▶ _YOUR TASK_
In the entries between the lines holding "Paragraph (1212, 481)" and "Druki do pobrania (847, 1635)", inclusive, change "Styles" to "Weights". Write out only those lines, with everything else left as it is.

▶ _RECORDS FOR PROCESSING_

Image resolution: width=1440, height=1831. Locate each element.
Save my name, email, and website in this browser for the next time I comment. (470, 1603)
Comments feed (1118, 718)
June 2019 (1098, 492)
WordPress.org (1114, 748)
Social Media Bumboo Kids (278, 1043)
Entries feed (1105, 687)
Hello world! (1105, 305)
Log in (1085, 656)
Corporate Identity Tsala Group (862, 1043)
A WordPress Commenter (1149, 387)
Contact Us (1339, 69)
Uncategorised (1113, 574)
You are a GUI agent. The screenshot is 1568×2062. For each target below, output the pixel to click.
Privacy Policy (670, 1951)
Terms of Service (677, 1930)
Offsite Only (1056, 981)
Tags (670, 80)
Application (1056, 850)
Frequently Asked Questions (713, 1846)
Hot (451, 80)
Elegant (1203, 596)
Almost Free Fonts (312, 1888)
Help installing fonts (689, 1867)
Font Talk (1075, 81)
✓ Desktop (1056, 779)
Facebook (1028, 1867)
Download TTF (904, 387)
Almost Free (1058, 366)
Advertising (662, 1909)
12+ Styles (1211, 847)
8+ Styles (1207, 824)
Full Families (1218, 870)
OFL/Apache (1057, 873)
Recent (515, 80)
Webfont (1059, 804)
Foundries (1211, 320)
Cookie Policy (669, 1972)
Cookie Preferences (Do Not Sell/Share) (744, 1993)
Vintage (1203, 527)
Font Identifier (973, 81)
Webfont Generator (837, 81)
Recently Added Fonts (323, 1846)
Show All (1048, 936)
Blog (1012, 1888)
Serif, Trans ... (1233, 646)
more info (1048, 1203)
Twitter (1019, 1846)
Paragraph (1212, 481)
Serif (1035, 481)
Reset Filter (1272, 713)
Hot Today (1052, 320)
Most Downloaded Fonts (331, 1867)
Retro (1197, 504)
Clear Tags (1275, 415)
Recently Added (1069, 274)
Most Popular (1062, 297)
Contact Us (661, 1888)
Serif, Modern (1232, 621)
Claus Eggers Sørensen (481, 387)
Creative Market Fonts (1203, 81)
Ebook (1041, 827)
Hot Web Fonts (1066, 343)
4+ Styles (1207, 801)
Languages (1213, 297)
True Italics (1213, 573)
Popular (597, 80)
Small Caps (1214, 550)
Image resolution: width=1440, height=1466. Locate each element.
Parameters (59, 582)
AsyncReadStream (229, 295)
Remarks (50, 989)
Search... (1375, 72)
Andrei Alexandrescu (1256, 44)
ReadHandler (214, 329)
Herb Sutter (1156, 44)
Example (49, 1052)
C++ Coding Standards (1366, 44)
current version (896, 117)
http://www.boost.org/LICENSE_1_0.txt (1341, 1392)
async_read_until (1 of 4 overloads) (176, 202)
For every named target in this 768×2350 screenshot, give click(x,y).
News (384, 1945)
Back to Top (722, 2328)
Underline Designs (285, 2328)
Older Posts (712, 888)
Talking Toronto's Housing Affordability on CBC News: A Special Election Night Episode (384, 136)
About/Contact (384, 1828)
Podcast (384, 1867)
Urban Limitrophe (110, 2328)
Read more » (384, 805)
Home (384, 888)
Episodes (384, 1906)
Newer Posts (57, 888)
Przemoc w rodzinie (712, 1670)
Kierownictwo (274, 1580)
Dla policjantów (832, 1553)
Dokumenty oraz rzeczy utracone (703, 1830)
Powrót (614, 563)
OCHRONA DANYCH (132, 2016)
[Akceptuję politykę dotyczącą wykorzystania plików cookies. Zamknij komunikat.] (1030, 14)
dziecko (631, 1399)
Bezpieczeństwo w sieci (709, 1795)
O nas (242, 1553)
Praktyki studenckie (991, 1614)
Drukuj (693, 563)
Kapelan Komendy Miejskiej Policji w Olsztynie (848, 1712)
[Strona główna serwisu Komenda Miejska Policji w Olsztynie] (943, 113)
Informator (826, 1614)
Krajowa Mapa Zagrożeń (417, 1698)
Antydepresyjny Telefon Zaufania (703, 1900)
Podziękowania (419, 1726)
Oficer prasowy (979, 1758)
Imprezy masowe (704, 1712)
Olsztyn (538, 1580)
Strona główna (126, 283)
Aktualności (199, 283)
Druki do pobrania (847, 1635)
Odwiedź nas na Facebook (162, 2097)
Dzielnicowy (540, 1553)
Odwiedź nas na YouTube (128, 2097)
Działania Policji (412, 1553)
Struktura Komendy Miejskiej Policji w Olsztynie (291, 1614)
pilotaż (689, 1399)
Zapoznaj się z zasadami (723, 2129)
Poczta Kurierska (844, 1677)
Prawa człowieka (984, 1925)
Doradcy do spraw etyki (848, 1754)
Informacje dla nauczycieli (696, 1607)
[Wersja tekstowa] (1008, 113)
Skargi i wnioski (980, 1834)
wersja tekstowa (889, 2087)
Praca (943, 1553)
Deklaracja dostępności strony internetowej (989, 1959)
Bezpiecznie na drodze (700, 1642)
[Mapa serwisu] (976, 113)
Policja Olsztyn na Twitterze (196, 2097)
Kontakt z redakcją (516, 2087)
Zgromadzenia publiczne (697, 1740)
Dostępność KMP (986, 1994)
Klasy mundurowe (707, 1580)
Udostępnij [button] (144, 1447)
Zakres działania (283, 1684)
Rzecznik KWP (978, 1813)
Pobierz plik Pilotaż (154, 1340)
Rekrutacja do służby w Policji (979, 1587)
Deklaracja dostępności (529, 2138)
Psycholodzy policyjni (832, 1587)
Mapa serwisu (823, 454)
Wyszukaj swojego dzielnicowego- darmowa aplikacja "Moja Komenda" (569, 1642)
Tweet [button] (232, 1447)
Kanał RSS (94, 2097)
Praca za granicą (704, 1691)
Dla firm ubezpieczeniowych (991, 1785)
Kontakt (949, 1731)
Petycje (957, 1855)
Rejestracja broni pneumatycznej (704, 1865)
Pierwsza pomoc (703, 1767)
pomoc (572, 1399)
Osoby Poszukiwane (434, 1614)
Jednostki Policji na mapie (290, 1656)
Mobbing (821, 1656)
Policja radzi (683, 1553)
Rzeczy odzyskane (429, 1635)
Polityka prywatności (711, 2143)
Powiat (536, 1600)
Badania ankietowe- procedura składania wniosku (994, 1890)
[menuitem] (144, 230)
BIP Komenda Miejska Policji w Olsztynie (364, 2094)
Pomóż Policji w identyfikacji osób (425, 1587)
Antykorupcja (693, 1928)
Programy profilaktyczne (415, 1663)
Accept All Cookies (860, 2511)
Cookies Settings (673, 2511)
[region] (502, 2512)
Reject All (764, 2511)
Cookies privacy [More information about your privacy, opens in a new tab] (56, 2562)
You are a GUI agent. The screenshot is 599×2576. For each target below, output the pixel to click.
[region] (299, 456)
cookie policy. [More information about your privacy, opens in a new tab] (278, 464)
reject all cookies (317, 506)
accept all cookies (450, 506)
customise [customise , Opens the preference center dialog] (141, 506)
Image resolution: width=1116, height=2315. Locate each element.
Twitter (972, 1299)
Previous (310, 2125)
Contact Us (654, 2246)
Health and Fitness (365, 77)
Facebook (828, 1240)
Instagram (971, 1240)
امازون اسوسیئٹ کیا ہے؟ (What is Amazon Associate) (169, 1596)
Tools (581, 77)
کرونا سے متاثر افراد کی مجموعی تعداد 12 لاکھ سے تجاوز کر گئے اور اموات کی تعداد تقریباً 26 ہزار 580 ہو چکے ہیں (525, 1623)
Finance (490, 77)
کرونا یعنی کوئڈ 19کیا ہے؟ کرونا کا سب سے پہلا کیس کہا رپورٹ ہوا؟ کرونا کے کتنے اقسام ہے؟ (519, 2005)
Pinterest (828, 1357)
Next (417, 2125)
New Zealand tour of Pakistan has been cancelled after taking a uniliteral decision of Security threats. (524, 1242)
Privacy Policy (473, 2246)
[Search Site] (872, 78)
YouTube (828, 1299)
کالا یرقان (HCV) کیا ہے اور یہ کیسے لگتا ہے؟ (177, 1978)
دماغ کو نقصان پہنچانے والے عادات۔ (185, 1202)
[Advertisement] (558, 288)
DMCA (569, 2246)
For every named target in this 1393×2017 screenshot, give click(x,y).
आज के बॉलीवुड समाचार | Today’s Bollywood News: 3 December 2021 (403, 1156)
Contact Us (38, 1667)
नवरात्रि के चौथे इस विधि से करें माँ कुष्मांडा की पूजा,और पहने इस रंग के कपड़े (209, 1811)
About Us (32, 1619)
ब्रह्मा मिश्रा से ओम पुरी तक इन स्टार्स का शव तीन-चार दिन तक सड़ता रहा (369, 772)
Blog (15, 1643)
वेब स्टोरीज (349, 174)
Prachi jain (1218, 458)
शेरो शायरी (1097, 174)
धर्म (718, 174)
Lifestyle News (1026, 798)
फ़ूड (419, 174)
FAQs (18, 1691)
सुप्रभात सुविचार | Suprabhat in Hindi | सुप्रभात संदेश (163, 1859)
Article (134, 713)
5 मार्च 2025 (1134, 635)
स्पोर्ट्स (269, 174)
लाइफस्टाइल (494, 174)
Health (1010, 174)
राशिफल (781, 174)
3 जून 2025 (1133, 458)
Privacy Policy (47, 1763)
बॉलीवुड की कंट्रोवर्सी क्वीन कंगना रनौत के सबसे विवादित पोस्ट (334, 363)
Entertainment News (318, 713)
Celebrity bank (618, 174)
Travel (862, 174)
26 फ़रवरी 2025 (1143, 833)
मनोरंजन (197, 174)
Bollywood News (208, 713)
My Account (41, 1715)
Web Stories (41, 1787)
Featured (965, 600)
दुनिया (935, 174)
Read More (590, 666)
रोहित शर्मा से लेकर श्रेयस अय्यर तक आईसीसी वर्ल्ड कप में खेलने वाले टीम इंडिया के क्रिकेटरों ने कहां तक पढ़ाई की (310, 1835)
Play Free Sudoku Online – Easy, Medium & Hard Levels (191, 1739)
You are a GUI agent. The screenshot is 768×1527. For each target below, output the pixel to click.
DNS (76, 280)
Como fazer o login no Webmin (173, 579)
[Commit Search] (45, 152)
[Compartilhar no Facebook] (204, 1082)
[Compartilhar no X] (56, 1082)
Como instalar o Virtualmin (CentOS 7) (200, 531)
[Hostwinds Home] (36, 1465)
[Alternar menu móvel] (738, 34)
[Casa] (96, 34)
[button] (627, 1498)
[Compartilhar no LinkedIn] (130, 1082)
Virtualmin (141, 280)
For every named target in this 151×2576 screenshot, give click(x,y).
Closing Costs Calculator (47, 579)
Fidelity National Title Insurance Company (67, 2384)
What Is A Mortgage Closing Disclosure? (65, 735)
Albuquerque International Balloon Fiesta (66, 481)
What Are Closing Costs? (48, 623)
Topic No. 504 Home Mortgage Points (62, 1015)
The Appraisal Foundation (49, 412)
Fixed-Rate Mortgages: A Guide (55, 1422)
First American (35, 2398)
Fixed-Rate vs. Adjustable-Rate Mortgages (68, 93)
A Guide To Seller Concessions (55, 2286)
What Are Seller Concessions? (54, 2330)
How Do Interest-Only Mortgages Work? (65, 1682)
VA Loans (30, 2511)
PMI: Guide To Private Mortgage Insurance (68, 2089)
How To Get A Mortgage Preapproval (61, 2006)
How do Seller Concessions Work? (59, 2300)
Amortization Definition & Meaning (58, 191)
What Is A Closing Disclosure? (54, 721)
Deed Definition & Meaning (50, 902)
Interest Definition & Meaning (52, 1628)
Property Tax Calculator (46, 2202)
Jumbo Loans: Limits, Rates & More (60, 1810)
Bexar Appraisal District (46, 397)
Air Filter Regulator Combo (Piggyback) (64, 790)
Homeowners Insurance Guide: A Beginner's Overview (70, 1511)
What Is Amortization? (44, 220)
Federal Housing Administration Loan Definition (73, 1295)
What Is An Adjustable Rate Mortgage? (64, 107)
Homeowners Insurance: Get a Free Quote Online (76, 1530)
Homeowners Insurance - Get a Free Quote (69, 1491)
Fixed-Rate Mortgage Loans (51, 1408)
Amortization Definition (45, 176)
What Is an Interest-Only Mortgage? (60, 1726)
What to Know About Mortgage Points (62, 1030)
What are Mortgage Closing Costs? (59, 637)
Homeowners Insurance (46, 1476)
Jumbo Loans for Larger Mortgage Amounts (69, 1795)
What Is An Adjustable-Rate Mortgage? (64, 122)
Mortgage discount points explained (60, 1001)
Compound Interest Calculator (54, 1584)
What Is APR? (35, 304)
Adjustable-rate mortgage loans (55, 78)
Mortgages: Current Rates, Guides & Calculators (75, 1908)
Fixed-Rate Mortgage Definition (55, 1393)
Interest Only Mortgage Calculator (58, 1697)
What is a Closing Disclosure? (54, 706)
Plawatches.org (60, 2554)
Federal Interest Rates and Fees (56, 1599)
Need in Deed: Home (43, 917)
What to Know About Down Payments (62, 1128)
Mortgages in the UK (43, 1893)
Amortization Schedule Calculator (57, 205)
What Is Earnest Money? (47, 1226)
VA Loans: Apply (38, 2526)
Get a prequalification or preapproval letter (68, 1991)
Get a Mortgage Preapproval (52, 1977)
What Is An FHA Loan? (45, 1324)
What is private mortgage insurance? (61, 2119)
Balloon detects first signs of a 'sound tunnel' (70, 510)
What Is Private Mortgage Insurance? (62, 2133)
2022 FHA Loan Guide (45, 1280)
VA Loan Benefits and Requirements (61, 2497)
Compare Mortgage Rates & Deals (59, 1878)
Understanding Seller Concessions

▶ _REPLY TO THE EXERCISE_
Paragraph (1212, 481)
Serif (1035, 481)
Reset Filter (1272, 713)
Hot Today (1052, 320)
Most Downloaded Fonts (331, 1867)
Retro (1197, 504)
Clear Tags (1275, 415)
Recently Added (1069, 274)
Most Popular (1062, 297)
Contact Us (661, 1888)
Serif, Modern (1232, 621)
Claus Eggers Sørensen (481, 387)
Creative Market Fonts (1203, 81)
Ebook (1041, 827)
Hot Web Fonts (1066, 343)
4+ Weights (1207, 801)
Languages (1213, 297)
True Italics (1213, 573)
Popular (597, 80)
Small Caps (1214, 550)
Image resolution: width=1440, height=1466. Locate each element.
Parameters (59, 582)
AsyncReadStream (229, 295)
Remarks (50, 989)
Search... (1375, 72)
Andrei Alexandrescu (1256, 44)
ReadHandler (214, 329)
Herb Sutter (1156, 44)
Example (49, 1052)
C++ Coding Standards (1366, 44)
current version (896, 117)
http://www.boost.org/LICENSE_1_0.txt (1341, 1392)
async_read_until (1 of 4 overloads) (176, 202)
For every named target in this 768×2350 screenshot, give click(x,y).
News (384, 1945)
Back to Top (722, 2328)
Underline Designs (285, 2328)
Older Posts (712, 888)
Talking Toronto's Housing Affordability on CBC News: A Special Election Night Episode (384, 136)
About/Contact (384, 1828)
Podcast (384, 1867)
Urban Limitrophe (110, 2328)
Read more » (384, 805)
Home (384, 888)
Episodes (384, 1906)
Newer Posts (57, 888)
Przemoc w rodzinie (712, 1670)
Kierownictwo (274, 1580)
Dla policjantów (832, 1553)
Dokumenty oraz rzeczy utracone (703, 1830)
Powrót (614, 563)
OCHRONA DANYCH (132, 2016)
[Akceptuję politykę dotyczącą wykorzystania plików cookies. Zamknij komunikat.] (1030, 14)
dziecko (631, 1399)
Bezpieczeństwo w sieci (709, 1795)
O nas (242, 1553)
Praktyki studenckie (991, 1614)
Drukuj (693, 563)
Kapelan Komendy Miejskiej Policji w Olsztynie (848, 1712)
[Strona główna serwisu Komenda Miejska Policji w Olsztynie] (943, 113)
Informator (826, 1614)
Krajowa Mapa Zagrożeń (417, 1698)
Antydepresyjny Telefon Zaufania (703, 1900)
Podziękowania (419, 1726)
Oficer prasowy (979, 1758)
Imprezy masowe (704, 1712)
Olsztyn (538, 1580)
Strona główna (126, 283)
Aktualności (199, 283)
Druki do pobrania (847, 1635)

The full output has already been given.